The Inheritance Powder by Hilary Standing
By Mayeesha Azhar
Title: The Inheritance Powder
Author: Hilary Standing
Publisher: Red Door Publishing Limited (1st ed. 2015)
(Bangladesh: University Press Limited, 2016)
Price: £8.99 (Kindle 2.99)
Intrigue in the Development Sector
Professionals in the development sector often complain that putting together the notoriously impersonal, jargon-filled proposals and reports eats away at their ability to write evocatively. In her novel, The Inheritance Powder, Hilary Standing proves that it is possible to be otherwise. A long career in international development allows her to draw out a relatively refreshing story from this field.
Like her, one of the two main characters is Carl Simonovsky, an agricultural economist based in London. He specializes in East Africa but feels compelled to take on an assignment in Bangladesh so that he can add to the income generating portfolio of his employer, the fictional Institute of Poverty Alleviation. Carl is needed for a cost benefit analysis of solutions to Bangladesh’s arsenic problem on behalf of an aid agency. He is not convinced he should take on the task—he has not heard of the problem before and has no experience in South Asia. His faith is dwindling in the kind of economic models he has been asked to make. However, he reminds himself that ‘in the last year, considerations of ignorance, ethics and scepticism had not stopped him from providing policy advice’ on topics as far-flung as tourism and healthcare in other geopolitical regions outside of his expertise. Even after he arrives in Bangladesh, Carl muses about this ‘small, slippery compromise with integrity’.
In Carl, the author puts a more human face on the stereotype of the ‘male, pale and stale’ international consultant. His hesitation, confusion and regret are just some of the aspects of the development sector that the book portrays realistically. The harried director of the aid agency who hires Carl’s services is, perhaps regrettably, seen all too often. Ahmad, the national consultant who knows all the key contacts and local context of the arsenic problem, but is only paid a third of Carl’s fees, is also uncannily familiar.
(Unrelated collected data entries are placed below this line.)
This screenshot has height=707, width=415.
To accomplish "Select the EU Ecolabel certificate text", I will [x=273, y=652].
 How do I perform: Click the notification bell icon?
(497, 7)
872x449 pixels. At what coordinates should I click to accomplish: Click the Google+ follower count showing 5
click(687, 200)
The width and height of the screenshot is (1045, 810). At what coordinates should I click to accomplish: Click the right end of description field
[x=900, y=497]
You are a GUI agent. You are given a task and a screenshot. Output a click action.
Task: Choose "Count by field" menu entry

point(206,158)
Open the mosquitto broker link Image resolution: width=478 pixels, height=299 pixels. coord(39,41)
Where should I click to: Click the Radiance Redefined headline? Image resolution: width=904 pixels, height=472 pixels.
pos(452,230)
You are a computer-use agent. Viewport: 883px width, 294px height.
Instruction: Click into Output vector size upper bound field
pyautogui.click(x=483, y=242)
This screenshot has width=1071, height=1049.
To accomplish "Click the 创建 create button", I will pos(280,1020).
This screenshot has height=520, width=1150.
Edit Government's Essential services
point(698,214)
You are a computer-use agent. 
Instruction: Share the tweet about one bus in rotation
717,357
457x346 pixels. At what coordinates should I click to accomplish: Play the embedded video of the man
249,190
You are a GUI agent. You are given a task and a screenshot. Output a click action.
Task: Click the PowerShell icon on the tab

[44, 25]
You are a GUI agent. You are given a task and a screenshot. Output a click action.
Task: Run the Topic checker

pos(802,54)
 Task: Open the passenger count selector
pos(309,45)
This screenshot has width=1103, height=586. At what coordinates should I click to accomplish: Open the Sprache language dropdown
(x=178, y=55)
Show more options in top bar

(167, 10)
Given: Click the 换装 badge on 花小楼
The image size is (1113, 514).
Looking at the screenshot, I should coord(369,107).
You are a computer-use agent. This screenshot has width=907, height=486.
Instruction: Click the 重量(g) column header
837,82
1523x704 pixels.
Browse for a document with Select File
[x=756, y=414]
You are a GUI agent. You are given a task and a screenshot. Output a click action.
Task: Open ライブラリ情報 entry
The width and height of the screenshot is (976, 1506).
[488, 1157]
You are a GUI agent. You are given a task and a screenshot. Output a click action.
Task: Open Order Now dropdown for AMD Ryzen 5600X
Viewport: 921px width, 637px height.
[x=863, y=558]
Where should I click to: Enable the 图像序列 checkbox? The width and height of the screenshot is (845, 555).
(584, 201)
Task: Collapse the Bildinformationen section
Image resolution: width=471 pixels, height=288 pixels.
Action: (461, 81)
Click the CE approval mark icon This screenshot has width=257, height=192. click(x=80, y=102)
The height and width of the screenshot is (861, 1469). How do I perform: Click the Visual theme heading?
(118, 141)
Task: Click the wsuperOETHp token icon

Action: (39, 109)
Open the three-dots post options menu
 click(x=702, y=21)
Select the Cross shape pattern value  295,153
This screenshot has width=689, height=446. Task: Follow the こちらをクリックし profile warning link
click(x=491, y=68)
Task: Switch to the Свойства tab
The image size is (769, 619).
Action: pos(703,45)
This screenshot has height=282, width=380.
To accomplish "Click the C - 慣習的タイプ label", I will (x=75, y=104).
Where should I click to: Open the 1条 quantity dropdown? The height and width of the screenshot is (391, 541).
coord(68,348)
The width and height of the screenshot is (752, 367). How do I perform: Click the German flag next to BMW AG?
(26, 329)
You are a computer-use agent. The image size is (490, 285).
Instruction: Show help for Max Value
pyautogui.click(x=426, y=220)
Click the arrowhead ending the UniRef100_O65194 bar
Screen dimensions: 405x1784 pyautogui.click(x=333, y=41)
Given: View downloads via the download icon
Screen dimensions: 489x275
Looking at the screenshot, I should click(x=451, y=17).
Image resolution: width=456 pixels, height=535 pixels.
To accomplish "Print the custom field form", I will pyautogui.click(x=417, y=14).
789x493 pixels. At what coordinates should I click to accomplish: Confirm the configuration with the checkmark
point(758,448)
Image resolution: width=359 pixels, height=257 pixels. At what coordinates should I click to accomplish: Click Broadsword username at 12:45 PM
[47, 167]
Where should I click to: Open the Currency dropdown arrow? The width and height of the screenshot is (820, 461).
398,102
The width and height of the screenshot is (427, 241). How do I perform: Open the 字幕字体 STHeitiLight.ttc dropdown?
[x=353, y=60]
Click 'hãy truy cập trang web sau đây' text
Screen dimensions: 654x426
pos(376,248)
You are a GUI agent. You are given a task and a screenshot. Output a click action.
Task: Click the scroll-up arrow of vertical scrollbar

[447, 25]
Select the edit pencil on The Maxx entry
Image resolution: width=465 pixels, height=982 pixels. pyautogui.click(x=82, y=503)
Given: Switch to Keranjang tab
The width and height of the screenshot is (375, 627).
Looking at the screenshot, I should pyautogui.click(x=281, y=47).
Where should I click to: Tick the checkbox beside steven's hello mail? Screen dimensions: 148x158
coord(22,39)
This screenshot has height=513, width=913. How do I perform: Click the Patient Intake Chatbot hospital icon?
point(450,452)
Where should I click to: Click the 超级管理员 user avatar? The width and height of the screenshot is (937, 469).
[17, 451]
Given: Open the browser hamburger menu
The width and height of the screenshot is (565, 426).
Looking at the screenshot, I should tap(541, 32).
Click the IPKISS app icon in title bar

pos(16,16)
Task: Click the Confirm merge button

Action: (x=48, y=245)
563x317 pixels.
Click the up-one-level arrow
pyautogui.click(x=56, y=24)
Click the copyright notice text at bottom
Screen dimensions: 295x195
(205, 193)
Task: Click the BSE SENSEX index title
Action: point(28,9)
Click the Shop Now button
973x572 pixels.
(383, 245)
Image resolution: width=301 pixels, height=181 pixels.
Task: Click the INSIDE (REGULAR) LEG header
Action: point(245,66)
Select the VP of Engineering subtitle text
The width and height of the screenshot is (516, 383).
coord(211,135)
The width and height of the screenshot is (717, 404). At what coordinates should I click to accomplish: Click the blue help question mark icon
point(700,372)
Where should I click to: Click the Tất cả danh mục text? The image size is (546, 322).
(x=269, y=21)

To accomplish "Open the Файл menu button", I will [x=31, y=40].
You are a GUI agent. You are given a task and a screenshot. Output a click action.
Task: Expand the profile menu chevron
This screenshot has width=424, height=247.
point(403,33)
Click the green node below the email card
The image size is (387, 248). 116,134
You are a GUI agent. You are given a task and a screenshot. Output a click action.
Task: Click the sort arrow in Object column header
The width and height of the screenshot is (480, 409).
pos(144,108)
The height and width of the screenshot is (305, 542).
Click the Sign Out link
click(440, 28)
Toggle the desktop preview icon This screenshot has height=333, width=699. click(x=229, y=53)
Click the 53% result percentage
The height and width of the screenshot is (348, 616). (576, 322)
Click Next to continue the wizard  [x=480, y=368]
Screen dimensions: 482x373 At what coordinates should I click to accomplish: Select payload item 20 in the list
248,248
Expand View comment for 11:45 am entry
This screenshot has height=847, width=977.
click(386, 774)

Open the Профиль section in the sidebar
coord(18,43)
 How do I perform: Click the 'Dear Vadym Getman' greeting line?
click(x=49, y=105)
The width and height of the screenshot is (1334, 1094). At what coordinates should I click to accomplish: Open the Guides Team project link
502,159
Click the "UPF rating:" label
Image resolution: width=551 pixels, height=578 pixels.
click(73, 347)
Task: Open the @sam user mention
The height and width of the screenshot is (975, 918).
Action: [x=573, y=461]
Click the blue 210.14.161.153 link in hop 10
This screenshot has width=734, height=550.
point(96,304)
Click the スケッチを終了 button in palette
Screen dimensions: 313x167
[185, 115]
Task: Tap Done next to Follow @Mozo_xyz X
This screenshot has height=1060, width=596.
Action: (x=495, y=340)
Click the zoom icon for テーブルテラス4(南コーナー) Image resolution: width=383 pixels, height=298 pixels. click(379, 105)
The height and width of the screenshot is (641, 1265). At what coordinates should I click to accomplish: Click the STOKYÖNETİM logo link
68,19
The novel follows Carl as he tries to make sense of the tangled web of players in Bangladesh’s arsenic quandary. The complex dynamics between international aid agencies, local non-government organizations, grassroots activists and communities, and those looking to profit off these communities’ misfortunes show their potential for the beginnings of the type of intrigue classically only thought possible in spy novels.
It is courageous of the author to not shy away from the fact that there is often profit to be made from the business of trying to alleviate the suffering of the poor. Characteristic of large investments in infrastructure, the scale of a problem like arsenic adds up to significant chunks of money.
The more inspiring lead character is Zafirah, who has left her teaching job where she grew up in New York to start a small non-government organisation in her family’s village. Zafirah’s work encapsulates the joy of leveraging communities’ own strength in solving their problems. Epitomizing this is the play a group of women put on where one character personifies arsenic. Another example is training the local women to use the filters that render water taken from ponds safe for drinking. The figure of Nani, her grandmother – a community activist at the time of Partition – lingers like a ghost in the background. Zafirah knows little of what encouraged her grandmother or about the rumours of scandal that surround her. In her diary, Nani had written that being a mother was not enough. This feminist grain is reflected in Zafirah too as she takes a stance against the local verdict against a young woman accused of adultery.
This book is a perfect fit for readers who savour sensuous descriptions. The chaos of Dhaka traffic and a lush tropical vegetable garden are woven into the story in a way that can only be done by someone who has experienced these things more than just a couple of times.
This is not a novel for those looking for a cheap thrill. The two main characters travel along their parallel trajectories — alternative chapters are dedicated to each. They do not meet until halfway into the novel. In this the author shows restraint rare in the era of sparkling vampires. The ability to balance between intrigue and restraint is rarer still, almost as rare as the insights provided into intrigue in the development sector.
Mayeesha Azhar is an entry level development professional working in environmental sustainability, and has been the assistant editor for a Dhaka-based business bimonthly. She wades in stories by reading, listening to podcasts and performing as monologues for theatre.